Un pingouin photo-bombardant un site de nidification moderne dans le sud de l’Antarctique. Les os et les momies exposés ici ressemblent exactement aux spécimens anciens du cap Irizar.

Lors d’un voyage ultérieur, Emslie et ses collègues ont fouillé trois de ces monticules de galets nouvellement exposés, révélant des dizaines d’os de poussin et d’autres restes. Les chercheurs ont déterminé l’âge de ces nids en analysant la désintégration radioactive d’un isotope, ou version, du carbone dans sept de ces os, ainsi qu’une poignée de coquilles d’œufs, de plumes et d’échantillons de peau.

Cette datation au radiocarbone a confirmé ce à quoi Emslie s’était attendu : les restes de pingouins apparemment frais étaient en fait anciens, âgés de 800 à 5 000 ans. Les échantillons ont montré des preuves d’au moins trois « occupations » différentes de manchots sur le site du cap Irizar, la dernière se terminant il y a près d’un millénaire.

« La dernière occupation était celle en surface », a déclaré Emslie. Les restes de cette colonie étaient probablement « couverts de neige et de glace, à partir du petit âge glaciaire il y a environ 800 ans », avant d’être finalement exposés par la récente fonte estivale.

« Gagnants et perdants »

Selon Emslie, les occupations passées de manchots étaient probablement liées à des périodes chaudes lorsque la « glace rapide » à proximité – ou des plaques de glace de mer attachées à la terre – a fondu au début de l’été, ouvrant l’accès à l’eau au cap pendant la saison de reproduction d’Adélie. Les pingouins auraient pu simplement nager jusqu’au cap et construire des nids sur les plages, a déclaré Emslie.

Aujourd’hui, la banquise côtière autour du cap Irizar fond trop tard dans la saison pour faire de la région un site de nidification viable. Mais cela va probablement changer dans un avenir proche, a déclaré Emslie. Comme la banquise côtière fond plus tôt chaque année en réponse au réchauffement climatique, les manchots auront de plus en plus de temps pour coloniser le cap et commencer leurs cycles de reproduction. C’est une bonne chose pour les manchots Adélie du sud de l’Antarctique ; – mais leurs cousins ​​du nord, qui perdent rapidement leurs habitats de glace de mer, ne s’en tireront pas aussi bien.

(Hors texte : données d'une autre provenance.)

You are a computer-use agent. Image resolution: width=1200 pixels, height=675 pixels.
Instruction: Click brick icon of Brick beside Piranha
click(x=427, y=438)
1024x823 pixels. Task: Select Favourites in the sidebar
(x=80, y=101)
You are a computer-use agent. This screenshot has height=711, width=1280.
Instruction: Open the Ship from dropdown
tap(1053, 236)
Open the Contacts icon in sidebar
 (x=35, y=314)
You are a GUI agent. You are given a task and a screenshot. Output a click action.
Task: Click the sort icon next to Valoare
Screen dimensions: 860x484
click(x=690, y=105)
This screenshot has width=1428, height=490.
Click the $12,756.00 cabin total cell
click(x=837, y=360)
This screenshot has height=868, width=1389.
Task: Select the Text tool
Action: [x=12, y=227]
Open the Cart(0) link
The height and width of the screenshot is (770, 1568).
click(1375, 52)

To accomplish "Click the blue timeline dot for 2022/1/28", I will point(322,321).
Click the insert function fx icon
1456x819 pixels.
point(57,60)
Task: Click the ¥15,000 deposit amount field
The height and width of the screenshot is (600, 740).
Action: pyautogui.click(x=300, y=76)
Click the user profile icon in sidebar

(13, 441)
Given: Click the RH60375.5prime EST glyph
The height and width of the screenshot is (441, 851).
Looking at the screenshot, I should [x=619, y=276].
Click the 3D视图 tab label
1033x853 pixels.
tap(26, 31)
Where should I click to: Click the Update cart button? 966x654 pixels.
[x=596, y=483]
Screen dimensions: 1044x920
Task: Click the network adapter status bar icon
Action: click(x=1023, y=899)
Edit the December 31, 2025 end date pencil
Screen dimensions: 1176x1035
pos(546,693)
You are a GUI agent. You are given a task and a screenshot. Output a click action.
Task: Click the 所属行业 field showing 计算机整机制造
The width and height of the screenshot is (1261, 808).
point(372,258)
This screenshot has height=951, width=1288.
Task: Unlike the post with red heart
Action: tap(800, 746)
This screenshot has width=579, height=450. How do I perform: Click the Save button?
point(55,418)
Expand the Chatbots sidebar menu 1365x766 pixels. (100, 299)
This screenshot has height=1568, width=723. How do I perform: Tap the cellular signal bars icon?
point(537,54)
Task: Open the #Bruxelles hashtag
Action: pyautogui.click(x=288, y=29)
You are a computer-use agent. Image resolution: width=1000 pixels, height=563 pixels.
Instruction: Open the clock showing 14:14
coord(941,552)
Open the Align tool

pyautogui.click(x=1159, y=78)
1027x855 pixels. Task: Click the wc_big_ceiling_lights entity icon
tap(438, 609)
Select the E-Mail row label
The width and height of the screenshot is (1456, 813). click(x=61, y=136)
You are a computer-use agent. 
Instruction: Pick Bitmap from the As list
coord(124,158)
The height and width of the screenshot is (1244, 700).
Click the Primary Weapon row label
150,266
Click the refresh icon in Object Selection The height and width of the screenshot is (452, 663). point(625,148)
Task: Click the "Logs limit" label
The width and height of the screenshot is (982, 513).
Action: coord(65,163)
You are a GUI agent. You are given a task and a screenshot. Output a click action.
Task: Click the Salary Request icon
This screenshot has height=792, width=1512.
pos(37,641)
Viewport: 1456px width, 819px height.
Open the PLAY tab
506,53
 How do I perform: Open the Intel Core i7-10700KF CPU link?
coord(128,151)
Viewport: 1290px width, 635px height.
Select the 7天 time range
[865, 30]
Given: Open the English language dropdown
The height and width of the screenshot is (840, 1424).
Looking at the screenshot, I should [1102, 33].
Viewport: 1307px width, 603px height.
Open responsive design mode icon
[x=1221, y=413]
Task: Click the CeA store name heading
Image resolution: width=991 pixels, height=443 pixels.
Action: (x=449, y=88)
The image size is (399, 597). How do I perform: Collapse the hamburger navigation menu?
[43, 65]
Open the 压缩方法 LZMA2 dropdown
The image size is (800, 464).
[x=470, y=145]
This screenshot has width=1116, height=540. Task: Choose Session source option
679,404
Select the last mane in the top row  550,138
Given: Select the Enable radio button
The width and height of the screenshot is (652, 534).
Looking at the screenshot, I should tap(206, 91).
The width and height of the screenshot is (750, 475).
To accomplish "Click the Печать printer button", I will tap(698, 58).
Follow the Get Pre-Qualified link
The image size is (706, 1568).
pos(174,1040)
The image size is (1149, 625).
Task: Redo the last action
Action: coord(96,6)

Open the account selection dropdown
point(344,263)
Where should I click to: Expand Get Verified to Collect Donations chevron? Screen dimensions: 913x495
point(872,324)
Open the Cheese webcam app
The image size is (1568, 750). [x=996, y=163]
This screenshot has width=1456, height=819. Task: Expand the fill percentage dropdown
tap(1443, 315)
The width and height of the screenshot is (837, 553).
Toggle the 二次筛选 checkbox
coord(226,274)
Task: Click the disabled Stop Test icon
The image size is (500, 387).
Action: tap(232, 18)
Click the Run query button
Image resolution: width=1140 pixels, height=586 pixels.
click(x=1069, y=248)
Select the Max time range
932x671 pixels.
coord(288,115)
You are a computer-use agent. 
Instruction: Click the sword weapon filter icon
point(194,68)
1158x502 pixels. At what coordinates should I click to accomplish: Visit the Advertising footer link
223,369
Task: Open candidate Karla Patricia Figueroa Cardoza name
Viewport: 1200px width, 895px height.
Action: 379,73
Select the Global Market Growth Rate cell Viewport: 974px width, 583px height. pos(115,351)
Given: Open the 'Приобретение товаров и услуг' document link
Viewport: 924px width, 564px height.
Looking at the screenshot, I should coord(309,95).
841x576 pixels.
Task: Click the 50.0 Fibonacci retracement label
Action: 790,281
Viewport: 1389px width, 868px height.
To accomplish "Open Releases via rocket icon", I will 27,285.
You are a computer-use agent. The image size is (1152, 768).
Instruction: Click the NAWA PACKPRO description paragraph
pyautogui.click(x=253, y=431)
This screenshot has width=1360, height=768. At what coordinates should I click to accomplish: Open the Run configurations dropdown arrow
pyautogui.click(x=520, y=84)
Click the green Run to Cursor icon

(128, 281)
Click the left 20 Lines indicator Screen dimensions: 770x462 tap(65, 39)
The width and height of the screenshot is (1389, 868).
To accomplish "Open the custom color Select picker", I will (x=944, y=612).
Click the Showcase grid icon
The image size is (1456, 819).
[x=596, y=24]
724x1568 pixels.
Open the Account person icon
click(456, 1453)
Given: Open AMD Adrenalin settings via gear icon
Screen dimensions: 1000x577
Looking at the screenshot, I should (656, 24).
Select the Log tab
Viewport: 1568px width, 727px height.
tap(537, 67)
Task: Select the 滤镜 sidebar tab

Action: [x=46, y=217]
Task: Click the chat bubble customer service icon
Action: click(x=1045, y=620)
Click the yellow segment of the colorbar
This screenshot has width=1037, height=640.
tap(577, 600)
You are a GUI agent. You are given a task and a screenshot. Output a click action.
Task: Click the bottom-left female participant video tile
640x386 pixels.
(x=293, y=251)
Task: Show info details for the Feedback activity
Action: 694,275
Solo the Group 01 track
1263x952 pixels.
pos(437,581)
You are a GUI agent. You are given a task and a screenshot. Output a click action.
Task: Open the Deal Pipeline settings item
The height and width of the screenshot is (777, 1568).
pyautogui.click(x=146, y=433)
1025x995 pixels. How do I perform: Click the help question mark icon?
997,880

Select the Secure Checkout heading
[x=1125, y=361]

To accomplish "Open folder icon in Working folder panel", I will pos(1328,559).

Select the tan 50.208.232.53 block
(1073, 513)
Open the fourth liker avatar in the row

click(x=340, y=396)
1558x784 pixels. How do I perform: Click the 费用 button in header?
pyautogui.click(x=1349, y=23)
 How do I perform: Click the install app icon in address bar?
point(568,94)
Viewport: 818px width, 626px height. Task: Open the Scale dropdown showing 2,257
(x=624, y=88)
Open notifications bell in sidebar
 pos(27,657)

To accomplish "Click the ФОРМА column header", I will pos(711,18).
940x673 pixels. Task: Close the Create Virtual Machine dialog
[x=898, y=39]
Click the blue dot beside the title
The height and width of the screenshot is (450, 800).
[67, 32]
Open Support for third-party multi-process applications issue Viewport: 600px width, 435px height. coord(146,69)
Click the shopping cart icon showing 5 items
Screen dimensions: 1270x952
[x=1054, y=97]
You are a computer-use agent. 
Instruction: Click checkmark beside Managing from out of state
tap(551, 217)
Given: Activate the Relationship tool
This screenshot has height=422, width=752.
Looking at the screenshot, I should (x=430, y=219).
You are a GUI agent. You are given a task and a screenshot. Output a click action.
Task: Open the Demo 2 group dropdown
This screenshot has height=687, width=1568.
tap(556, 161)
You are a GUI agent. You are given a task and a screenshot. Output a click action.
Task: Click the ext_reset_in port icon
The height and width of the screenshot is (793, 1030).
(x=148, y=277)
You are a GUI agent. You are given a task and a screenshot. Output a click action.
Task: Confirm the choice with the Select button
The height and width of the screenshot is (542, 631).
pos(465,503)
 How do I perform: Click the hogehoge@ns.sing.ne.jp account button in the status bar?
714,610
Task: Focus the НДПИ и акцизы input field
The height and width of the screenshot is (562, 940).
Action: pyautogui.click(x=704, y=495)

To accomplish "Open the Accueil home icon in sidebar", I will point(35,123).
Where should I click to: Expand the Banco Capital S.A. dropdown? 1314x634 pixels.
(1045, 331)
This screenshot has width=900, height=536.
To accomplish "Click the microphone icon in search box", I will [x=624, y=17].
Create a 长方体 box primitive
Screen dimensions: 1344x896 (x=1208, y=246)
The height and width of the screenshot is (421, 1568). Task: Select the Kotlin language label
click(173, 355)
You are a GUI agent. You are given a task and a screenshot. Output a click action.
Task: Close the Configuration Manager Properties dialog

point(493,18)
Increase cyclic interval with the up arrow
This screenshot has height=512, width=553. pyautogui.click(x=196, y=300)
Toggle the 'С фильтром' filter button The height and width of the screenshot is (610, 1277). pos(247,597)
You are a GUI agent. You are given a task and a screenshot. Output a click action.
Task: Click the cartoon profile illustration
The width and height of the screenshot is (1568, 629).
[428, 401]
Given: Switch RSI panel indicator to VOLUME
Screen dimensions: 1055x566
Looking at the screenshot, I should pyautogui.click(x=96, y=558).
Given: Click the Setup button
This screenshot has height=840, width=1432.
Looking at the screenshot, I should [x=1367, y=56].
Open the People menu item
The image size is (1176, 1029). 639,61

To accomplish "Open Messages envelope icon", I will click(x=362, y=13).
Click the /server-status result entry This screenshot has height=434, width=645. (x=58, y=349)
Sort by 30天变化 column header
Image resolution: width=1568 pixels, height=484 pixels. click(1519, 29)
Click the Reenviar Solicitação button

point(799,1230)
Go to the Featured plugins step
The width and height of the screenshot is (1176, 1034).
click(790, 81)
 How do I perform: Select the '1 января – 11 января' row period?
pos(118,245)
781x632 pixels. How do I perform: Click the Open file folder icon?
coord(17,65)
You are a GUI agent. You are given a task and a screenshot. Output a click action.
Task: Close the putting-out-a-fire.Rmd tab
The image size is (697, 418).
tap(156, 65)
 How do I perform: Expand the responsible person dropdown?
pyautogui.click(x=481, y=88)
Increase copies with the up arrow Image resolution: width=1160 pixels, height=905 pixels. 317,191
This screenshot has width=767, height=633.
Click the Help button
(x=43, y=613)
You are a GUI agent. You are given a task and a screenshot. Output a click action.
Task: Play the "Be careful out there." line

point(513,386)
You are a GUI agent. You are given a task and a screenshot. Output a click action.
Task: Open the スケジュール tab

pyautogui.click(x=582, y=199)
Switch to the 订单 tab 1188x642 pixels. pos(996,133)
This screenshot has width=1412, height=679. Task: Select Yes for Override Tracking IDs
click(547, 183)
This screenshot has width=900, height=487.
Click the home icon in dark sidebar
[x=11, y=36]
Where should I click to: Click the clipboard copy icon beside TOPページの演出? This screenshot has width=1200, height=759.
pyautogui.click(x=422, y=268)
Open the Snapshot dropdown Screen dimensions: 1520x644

« Nous parlons de « gagnants et de perdants » du changement climatique », a déclaré Emslie, faisant référence aux espèces qui augmenteront leurs populations à cause du changement climatique (gagnants) ou seront poussées vers l’extinction (perdants). « Les manchots Adélie ont la position unique d’être les deux. Alors que nous les voyons décliner dans la péninsule antarctique, ils se développent ou restent stables dans l’Antarctique oriental et la mer de Ross. »

La découverte de ces anciennes colonies rappelle que les pingouins se déplacent en Antarctique depuis des millénaires, a déclaré Emslie, migrant de cap en cap alors que la glace de mer monte et coule. Mais maintenant, leur habitat change plus rapidement que jamais.

Alors que le réchauffement s’intensifie, les millions de manchots vivant dans le nord de la péninsule antarctique pourraient disparaître au cours des 20 prochaines années, a-t-il déclaré, et le cap Irizar pourrait redevenir la principale propriété des manchots. Creuser plus profondément dans le cap et étudier davantage de vestiges des anciennes colonies qui y vivaient autrefois pourrait fournir un meilleur indice de ce qui attend les Adélies.